Opinions about how the lakeshore should be used have evolved greatly since 1982, even in the southeast section, which has long been home to industries that other parts of the city wanted to keep as far away as possible. Ald. Peter Chico, who represents the 10th District, wrote to Mayor Brandon Johnson in August urging him to stop the corps from moving forward. “My community already suffers from the burden of excessive pollution and landfills,” he wrote.

He was right. A surface dump of toxic waste on the shores of a huge lake with rising waters and subject, in an era of climate change, to more intense storms, is wrong – and unfair to the community.

The Army Corps says in its brief that it considered dozens of alternatives to this project, including other sites inside and outside the 10th District, and that none are feasible. . It rejects suggestions that it would transport the sediment to private waste treatment facilities already licensed to accept such materials, arguing that it would be too costly and questioning whether capacity is adequate.

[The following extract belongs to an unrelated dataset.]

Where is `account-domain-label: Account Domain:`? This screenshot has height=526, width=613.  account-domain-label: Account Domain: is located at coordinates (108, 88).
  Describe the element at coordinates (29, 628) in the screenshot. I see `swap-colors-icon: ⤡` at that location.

The corps warns that its current failure to dredge the area will impede barge traffic between the lake and the Mississippi River and negatively affect commerce in the area. This is of course an important concern. These waterways are an underappreciated part of Chicago’s enviable and crucial status as a commercial transportation hub.

But that doesn’t mean we have to take the body at its word when it says there is no practical alternative to a 25-foot-tall toxic waste dump on the lakefront. In deciding on this option, the corps appeared to view the Southeast Side as a region already home to many polluting industries. So what’s one more?

For now, Governor JB Pritzker’s IEPA stands in the way.

But as we have seen on other issues (migrant shelters, poorly thought-out stadium projects), the governor must intervene while the mayor of Chicago should be the one handling this issue. After all, the Chicago Park District owns the land. It is the entity that allows the body to continue this project. The mayor controls the park district by appointing its commissioners, who are then subject to approval by the city council.

Johnson was petitioned to end this deal with the corps, and not just by Ald. Chico but also by 23 community and environmental groups, including the Environmental Law & Policy Center, the Southeast Alliance and Friends of the Parks. Those three are also plaintiffs in the federal lawsuit.

As far as we know, Johnson has said or done nothing to inform his commissioners of any concerns the mayor has about this massive toxic dump, let alone demand its rejection. This from a mayor who has made environmental justice a cornerstone of his administration’s principles. Indeed, less than two weeks ago, on May 10, Johnson issued a press release titled “Environmental Justice Makes Great Progress in Mayor Johnson’s First Year,” which praised his reestablishment of the Department of Environmental Justice. ‘Environment of the city and its commitment to tackling the problem of pollution. pollutants causing asthma and cancer in “black and brown neighborhoods.”

Guess what a “Black and Brown” neighborhood is also, according to the mayor’s language? The southeast side. About 50% of residents in the 10th Ward are Hispanic and 38% are black, according to the city.